Someone who has put this into words is our Poet Laureate Carol Ann Duffy who has written a poem called Translating the British, 2012. At its heart is a challenge to the government and the banks as well as celebration of all those people who have won medals but it begins and ends like this
Translating the British, 2012 
A summer of rain, then a gap in the clouds
and The Queen jumped from the sky
to the cheering crowds.
We speak Shakespeare here,
a hundred tongues, one-voiced; the moon bronze or silver,
sun gold, from Cardiff to Edinburgh
by way of London Town,
on the Giant's Causeway;
we say we want to be who we truly are,
now, we roar it. Welcome to us
We've had our pockets picked,
the soft, white hands of bankers,
bold as brass, filching our gold, our silver;
we want it back.
We are Mo Farah lifting the 10,000 metres gold.
We want new running tracks in his name…

(She goes on to name many athletes and concludes) 

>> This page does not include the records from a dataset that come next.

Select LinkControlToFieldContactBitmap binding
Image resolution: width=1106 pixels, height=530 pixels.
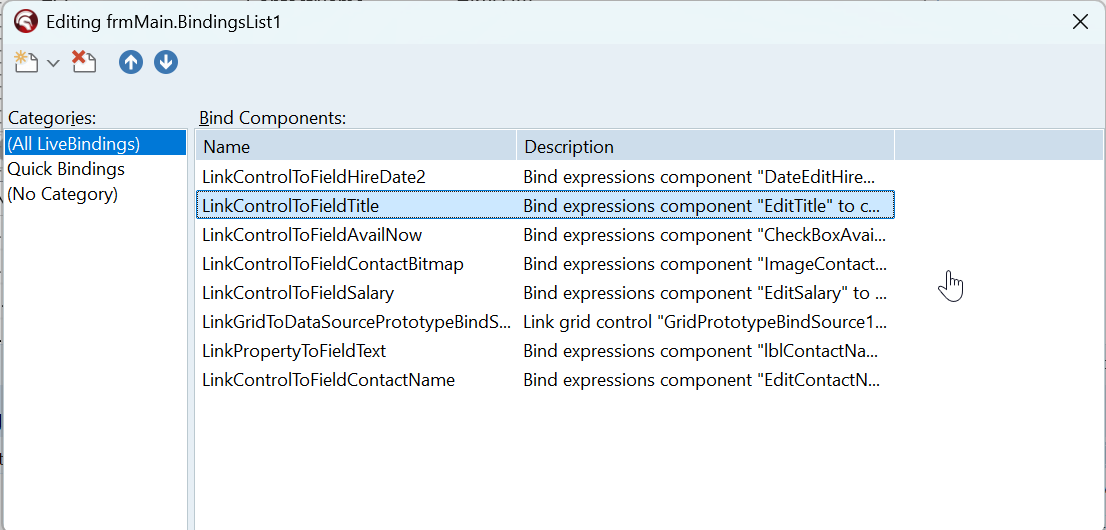(333, 264)
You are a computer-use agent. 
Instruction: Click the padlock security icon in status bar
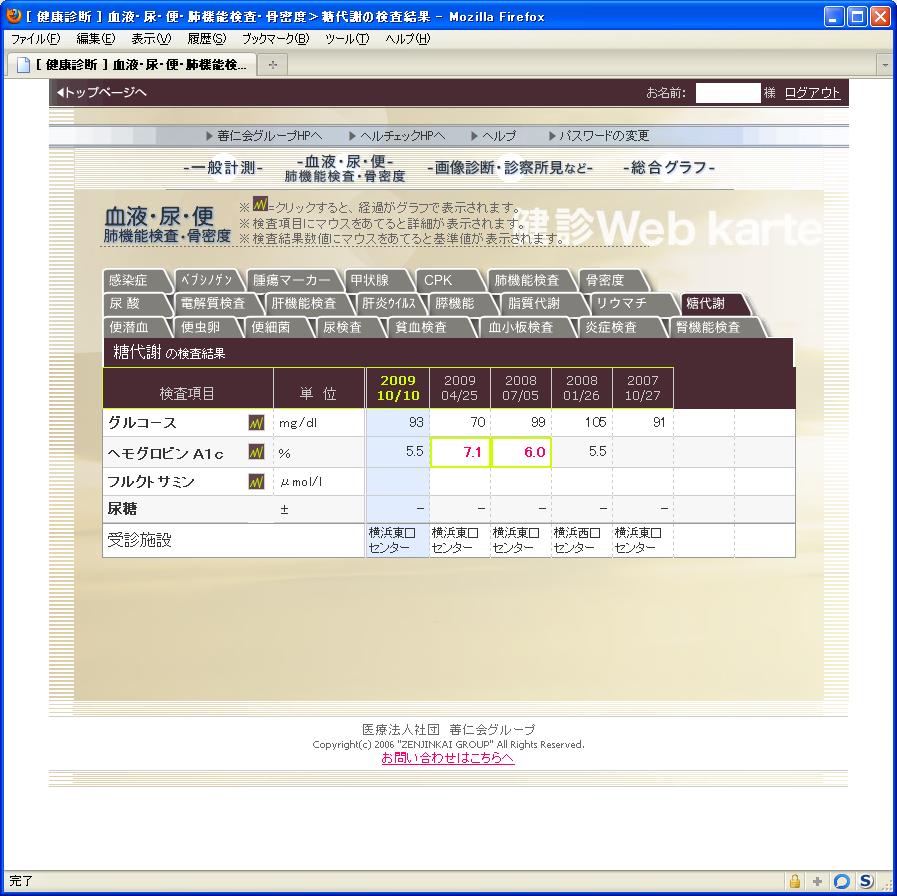coord(795,881)
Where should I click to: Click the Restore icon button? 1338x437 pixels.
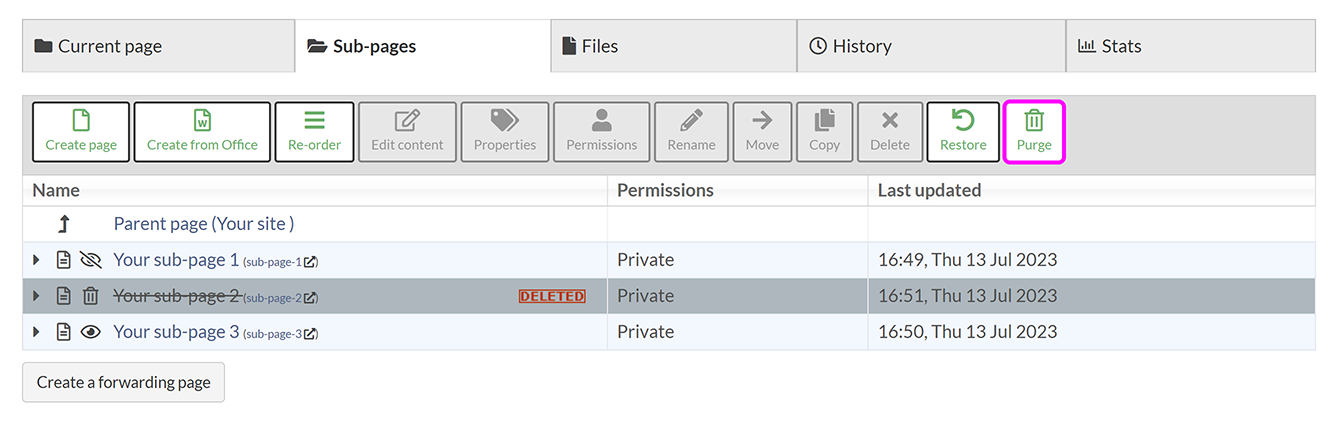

We saw what we did. We are Nicola Adams and Jade Jones,
 bring on the fighting kids.
We sense new weather.
We are on our marks. We are all in this together.

(For the full poem see here)

 Fabulous words. Of course the Olympics has been a time of all kinds of people gathering together but next week the challenges will be individual ones for each of us. So where for you will that challenge be this week. What will be the leap you have to make in kindness, in putting aside malice or anger? Who do you have still to forgive that is stopping you from meeting with God? And if that all feels too tough a challenge remember we can fail and try again. With Jesus: We sense new weather. We are on our marks. We are all in this together. 5Therefore be imitators of God, as beloved children, 2and live in love, as Christ loved us and gave himself up for us, a fragrant offering and sacrifice to God.

Texts for today

Ephesians 4:25 - 5:2 25
So then, putting away falsehood, let all of us speak the truth to our neighbors, for we are members of one another. 26Be angry but do not sin; do not let the sun go down on your anger, 27and do not make room for the devil. 28Thieves must give up stealing; rather let them labour and work honestly with their own hands, so as to have something to share with the needy. 29Let no evil talk come out of your mouths, but only what is useful for building up, as there is need, so that your words may give grace to those who hear. 30And do not grieve the Holy Spirit of God, with which you were marked with a seal for the day of redemption. 31Put away from you all bitterness and wrath and anger and wrangling and slander, together with all malice, 32and be kind to one another, tenderhearted, forgiving one another, as God in Christ has forgiven you. 5Therefore be imitators of God, as beloved children, 2and live in love, as Christ loved us and gave himself up for us, a fragrant offering and sacrifice to God.

John 6:35& 41--51 35
Jesus said to them, “I am the bread of life. Whoever comes to me will never be hungry, and whoever believes in me will never be thirsty. 41Then the Jews began to complain about him because he said, “I am the bread that came down from heaven.” 42They were saying, “Is not this Jesus, the son of Joseph, whose father and mother we know? How can he now say, ‘I have come down from heaven’?” 43Jesus answered them, “Do not complain among yourselves. 44No one can come to me unless drawn by the Father who sent me; and I will raise that person up on the last day. 45It is written in the prophets, ‘And they shall all be taught by God.’ Everyone who has heard and learned from the Father comes to me. 46Not that anyone has seen the Father except the one who is from God; he has seen the Father. 47Very truly, I tell you, whoever believes has eternal life. 48I am the bread of life. 49Your ancestors ate the manna in the wilderness, and they died. 50This is the bread that comes down from heaven, so that one may eat of it and not die. 51I am the living bread that came down from heaven. Whoever eats of this bread will live forever; and the bread that I will give for the life of the world is my flesh.”